Whether or not to include usage data, like token counts in the streamed response chunks.

true
streaming?: boolean

Whether or not to stream.

false
tags?: string[]

Tags for this call and any sub-calls (eg. a Chain calling an LLM). You can use these to filter calls.

temperature?: number

Sampling temperature to use

timeout?: number

Timeout for this call in milliseconds.

tool_choice?: ToolChoice

Specifies how the chat model should use tools.

undefined

Possible values:
- "auto": The model may choose to use any of the provided tools, or none.
- "any": The model must use one of the provided tools.
- "none": The model must not use any tools.
- A string (not "auto", "any", or "none"): The name of a specific tool the model must use.
- An object: A custom schema specifying tool choice parameters. Specific to the provider.

Note: Not all providers support tool_choice.

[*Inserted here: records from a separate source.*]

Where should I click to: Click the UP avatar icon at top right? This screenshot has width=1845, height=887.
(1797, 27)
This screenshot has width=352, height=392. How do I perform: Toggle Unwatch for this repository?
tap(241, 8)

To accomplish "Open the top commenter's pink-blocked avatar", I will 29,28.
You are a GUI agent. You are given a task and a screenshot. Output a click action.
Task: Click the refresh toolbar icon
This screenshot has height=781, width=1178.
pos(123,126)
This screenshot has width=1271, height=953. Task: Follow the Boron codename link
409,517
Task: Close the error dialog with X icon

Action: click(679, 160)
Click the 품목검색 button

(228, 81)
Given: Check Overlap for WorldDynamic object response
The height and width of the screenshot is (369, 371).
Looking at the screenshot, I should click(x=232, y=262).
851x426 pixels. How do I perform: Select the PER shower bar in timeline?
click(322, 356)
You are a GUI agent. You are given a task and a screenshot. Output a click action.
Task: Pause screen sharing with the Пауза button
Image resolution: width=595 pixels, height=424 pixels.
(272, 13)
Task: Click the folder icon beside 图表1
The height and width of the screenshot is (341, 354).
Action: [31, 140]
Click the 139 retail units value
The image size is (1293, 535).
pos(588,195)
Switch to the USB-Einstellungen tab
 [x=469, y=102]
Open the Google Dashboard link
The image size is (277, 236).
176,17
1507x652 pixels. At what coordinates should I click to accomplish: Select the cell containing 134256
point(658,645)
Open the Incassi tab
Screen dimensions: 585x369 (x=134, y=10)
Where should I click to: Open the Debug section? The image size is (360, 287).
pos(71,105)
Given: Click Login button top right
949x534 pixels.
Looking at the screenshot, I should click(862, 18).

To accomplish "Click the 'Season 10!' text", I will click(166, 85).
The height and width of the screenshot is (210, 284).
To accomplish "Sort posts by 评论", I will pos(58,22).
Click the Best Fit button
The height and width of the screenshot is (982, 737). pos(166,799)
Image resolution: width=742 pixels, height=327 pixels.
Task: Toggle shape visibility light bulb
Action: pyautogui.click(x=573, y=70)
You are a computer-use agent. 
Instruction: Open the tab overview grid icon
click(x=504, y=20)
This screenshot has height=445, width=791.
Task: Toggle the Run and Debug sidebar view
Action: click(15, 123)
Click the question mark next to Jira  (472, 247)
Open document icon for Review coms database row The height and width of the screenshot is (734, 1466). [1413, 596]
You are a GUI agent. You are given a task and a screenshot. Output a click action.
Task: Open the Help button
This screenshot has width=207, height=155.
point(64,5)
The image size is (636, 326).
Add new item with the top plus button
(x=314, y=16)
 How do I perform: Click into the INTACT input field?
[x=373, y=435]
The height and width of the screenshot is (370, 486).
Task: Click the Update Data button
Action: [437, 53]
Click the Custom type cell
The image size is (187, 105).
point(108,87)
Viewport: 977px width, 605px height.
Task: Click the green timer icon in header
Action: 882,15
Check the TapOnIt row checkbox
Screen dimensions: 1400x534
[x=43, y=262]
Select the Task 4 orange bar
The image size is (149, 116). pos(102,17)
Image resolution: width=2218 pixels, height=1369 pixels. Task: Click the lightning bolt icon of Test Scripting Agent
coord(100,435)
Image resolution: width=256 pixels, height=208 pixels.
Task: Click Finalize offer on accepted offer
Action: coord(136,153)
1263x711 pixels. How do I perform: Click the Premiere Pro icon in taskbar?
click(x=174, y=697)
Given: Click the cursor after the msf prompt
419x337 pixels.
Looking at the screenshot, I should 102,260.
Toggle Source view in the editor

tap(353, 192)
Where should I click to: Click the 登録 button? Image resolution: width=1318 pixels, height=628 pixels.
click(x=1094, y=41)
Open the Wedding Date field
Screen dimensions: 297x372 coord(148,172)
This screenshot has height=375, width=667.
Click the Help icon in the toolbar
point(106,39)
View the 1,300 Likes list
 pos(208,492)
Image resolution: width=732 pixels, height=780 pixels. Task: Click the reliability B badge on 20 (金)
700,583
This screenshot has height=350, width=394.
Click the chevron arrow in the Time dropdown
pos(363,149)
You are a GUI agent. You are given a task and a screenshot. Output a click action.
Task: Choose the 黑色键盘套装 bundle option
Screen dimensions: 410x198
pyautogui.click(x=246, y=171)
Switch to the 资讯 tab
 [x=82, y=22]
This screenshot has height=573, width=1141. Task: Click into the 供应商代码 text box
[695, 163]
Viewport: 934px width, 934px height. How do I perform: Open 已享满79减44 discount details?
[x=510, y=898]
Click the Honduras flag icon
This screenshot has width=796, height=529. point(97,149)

An error will be thrown
if used with an unsupported model.
topK?: number

Top-k changes how the model selects tokens for output.

A top-k of 1 means the selected token is the most probable among all tokens in the model’s vocabulary (also called greedy decoding), while a top-k of 3 means that the next token is selected from among the 3 most probable tokens (using temperature).

topLogprobs?: number

An integer between 0 and 5 specifying the number of most likely tokens to return at each token position, each with an associated log probability. logprobs must be set to true if this parameter is used.

topP?: number

Top-p changes how the model selects tokens for output.

Tokens are selected from most probable to least until the sum of their probabilities equals the top-p value.

For example, if tokens A, B, and C have a probability of .3, .2, and .1 and the top-p value is .5, then the model will select either A or B as the next token (using temperature).